Мастер Бач понимающе кивнул головой, печально глядя сверху на повстанца во рву, будто из другого мира. Товарищ старика, тот, с картоном, неспокойно зашевелился.
— Скажи ему ты, может, беднягу отнесут в лагерь, он же болен, тяжело болен.
— Тяжело болен? — с удивлением переспросил я. — Мало вы еще в жизни повидали. Время есть, еще не вечер. Вы что, дитя малое? Не знаете, что ни один охранник теперь не уйдет отсюда? Первый день, что ли, в команде? И снимите, бога ради, этот картон, а то еще кто-нибудь вам удружит. Я уже говорил раз. Опять скажете потом, мы-де злые люди, вас не предупреждаем.

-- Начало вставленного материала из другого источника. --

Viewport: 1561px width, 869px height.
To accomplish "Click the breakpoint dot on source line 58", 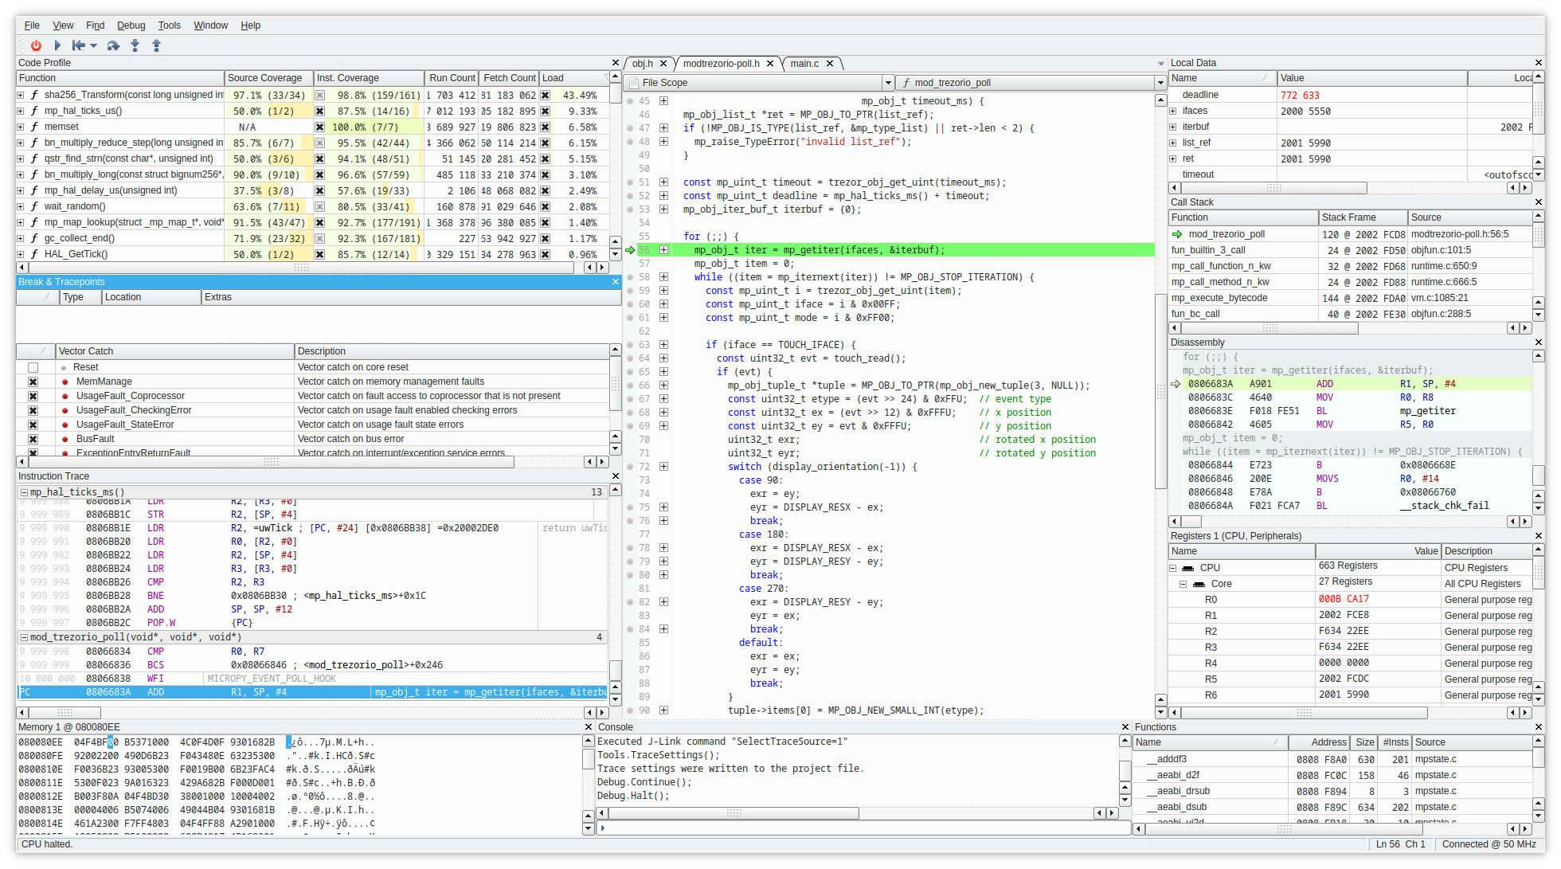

И я пошел к своей лопате. Диверсант, пользуясь тем, что мастер был занят чем-то другим, спокойно сидел на корточках в нише, удобно опираясь на кирку. Когда я взялся за лопату, он вылез из ниши и тоже занял рабочую позицию.
— Старик? Да? — спросил он без особого интереса.
— И до вечера не протянет, — ответил я. — Я таких уже не одну сотню повидал. Ноги опухли, понос, а теперь еще свеклы обожрался. Ничего хорошего его не ждет.
— Опять одним меньше… Я же его не уговаривал сюда ехать. Могли бы оборонять свою Варшаву, раз начали. Правда?
— Известно, могли бы. Их же, когда они ехали в Освенцим, никто не охранял. Они думали, на работу. Вот и дорвались до работы, как мужик до зельтерской.
От злости я выкинул на насыпь большой ком земли, даже черенок лопаты прогнулся.
— Чего тебе за него огорчаться. Кто хочет служить немцам, так ему и надо, — сказал диверсант. — В Освенциме они кричали: мы, мол, не политические, и каждый третий хвалился, что у него дядька фольксдойч, а здесь им опять плохо, еды, вишь, мало дают. Всего шесть недель как приехали и уже хотят по три миски супа получать!
— Ты что, сегодня много съел, больше одной порции? — спросил я с любопытством. Еда была лучшей темой в минуты душевных потрясений.
— Что я там ел! — возмутился бывший диверсант из-под Радома. — Вчера это было. Утром была порция хлеба и — что к хлебу было?
— Маргарин и сыр, — подсказал я.
— Да, маргарин и сыр. Целый день потом — ничего. Под вечер мы продали свеклу евреям. Досталось полпайки на двоих. А вечером еще суп за твою метлу. И потом получил еще суп на кухне за то, что относил котлы.
— За мной зайти не мог? — с сожалением спросил я.
— Нет, я должен был съесть на кухне. А сегодня, — продолжал он, — утром пайка, кусочек маргарина тридцать граммов, да несколько слив, потом вот этот хлеб и немного свеклы. Вот бы еще…
Он запнулся и взял кирку. Над нами молча стоял мастер Бач. С симпатией глядя на нашу дружную и умелую работу, он бросил нам сверток в газетной бумаге. У наших ног рассыпались хлебные корки.
— Об этом-то я и подумал, — бодро высказался Ромек.
И, размахнувшись, занес кирку над головой, стараясь, чтобы она блеснула над краем рва, между тем как я поспешно нагнулся к земле.